**EXERCISE PROMPT**
The passage on working moms opens with a sentence naming three qualities. List them.

**PASSAGE**

>>>

She’s dedicated, focused, and adaptable. She has the ability to stick to a schedule and communicate well. She is sometimes sleep-deprived, sometimes struggling to not feel guilty and always dedicated to the task at hand. She worries about the tiny humans she looks after. And the big humans, too.

I don’t know about you, but sounds like someone I would want on my team.

So what did I decide to do when I got that phone call?

As you may have guessed by now, I left the office, and I worked from home for a few days, stopping when I needed to, to nurse and care for my son. At one point, he fell asleep on my chest and rather than move him, I decided to let him sleep while I worked on the outline for an upcoming presentation. In some ways, that’s the picture of a “working mom” today. It’s incredibly varied and it has many faces.

If there’s one thing that I wish all of us parents would do, it would be to ditch the guilt and give ourselves just a little bit more slack. We’re only human. In today’s world of curated picture-perfect moments captured on social media and higher demands on our time than ever before, it’s important to remember that.

As Corey Wainwright, Director of Content at HubSpot puts it:

Everyone’s lives are so different. Different jobs with different demands. Dual income household, single income. Lots of family nearby, little or none. Long commute. Short commute. Flexible work environment. Rigid working hours and requirements. The best thing we can do for each other is stop making comparisons. Because what’s right for one of us doesn’t work for others.”

Whatever your picture of a working mom looks like right now is exactly what it’s supposed to look like and is exactly, imperfectly, perfect.

<<<

**DATA LINES**
>>>

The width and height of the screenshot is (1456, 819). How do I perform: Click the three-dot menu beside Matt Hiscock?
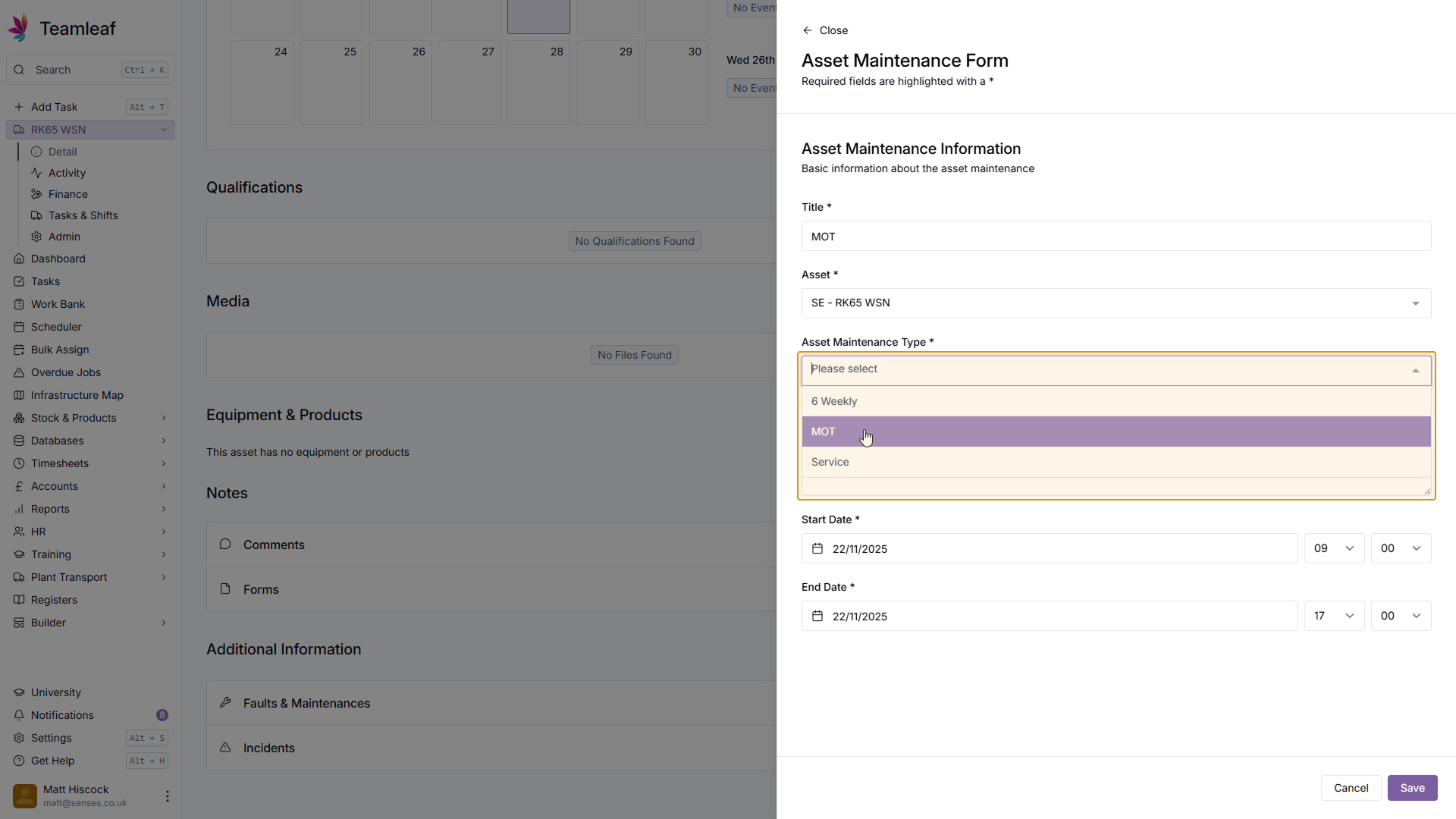pyautogui.click(x=167, y=795)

<<<

**RIGHT ANSWER**
dedicated, focused, adaptable